ALİ COŞKUN yazdı: “Seçim günü ülkenin tüm meydanlarında dev ekranlar kuralım. Muhalif tüm kesimleri bu meydanlarda seçim sonuçlarını izlemeye çağıralım. Oylarımızın çalınma riskine karşı meydanlardan seslenelim: Oyum irademdir!”
ALİ COŞKUN
MHP genel başkanı Devlet Bahçeli’nin erken seçim talebine Cumhurbaşkanı Tayyip Erdoğan tarafından jet hızıyla karşılık verildi ve yaptıkları toplantı sonrası 24 Haziran’da seçim yapacaklarını açıkladılar.

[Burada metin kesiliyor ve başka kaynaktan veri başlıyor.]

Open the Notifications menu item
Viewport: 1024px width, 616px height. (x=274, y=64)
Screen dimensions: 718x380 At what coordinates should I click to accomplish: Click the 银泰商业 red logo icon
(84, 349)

Kamuoyu önünde bir tiyatro oynadılar. Belli ki daha öncesinden alınmış bir karardı. Seçim kararı hangi gerekçe ile alındı, kimler tarafından alınması istendi ise aynı ekip muhalefete de cesaret vermiş gibi duruyor. AKP bu baskın seçim kararını alırken bir plan dâhilinde giderek sonuca varmayı hesaplarken CHP'nin yaptığı taktiği hiç hesaba katmadığı aşikâr. AKP-MHP ittifakının seçimleri 24 Haziran’a alırken hedeflerinden birisi de İyi Parti’nin seçime girememesini sağlamaktı. CHP, İyi Parti’ye verdiği 15 milletvekili ile AKP'nin planlarını alt üst etti. Sonrasında CHP-İyi Parti-SP-DP'nin yaptığı ittifak (Millet İttifakı) ve “sıfır baraj politikası” iyiden iyiye AKP’yi zora soktu. Aslında sıfır baraj planı, AKP’nin MHP’yi kurtarma ve kendisine Meclis’te ortak yaratma hesabının ürünüydü. Ama bu silah tersine dönüp sahibini vurdu.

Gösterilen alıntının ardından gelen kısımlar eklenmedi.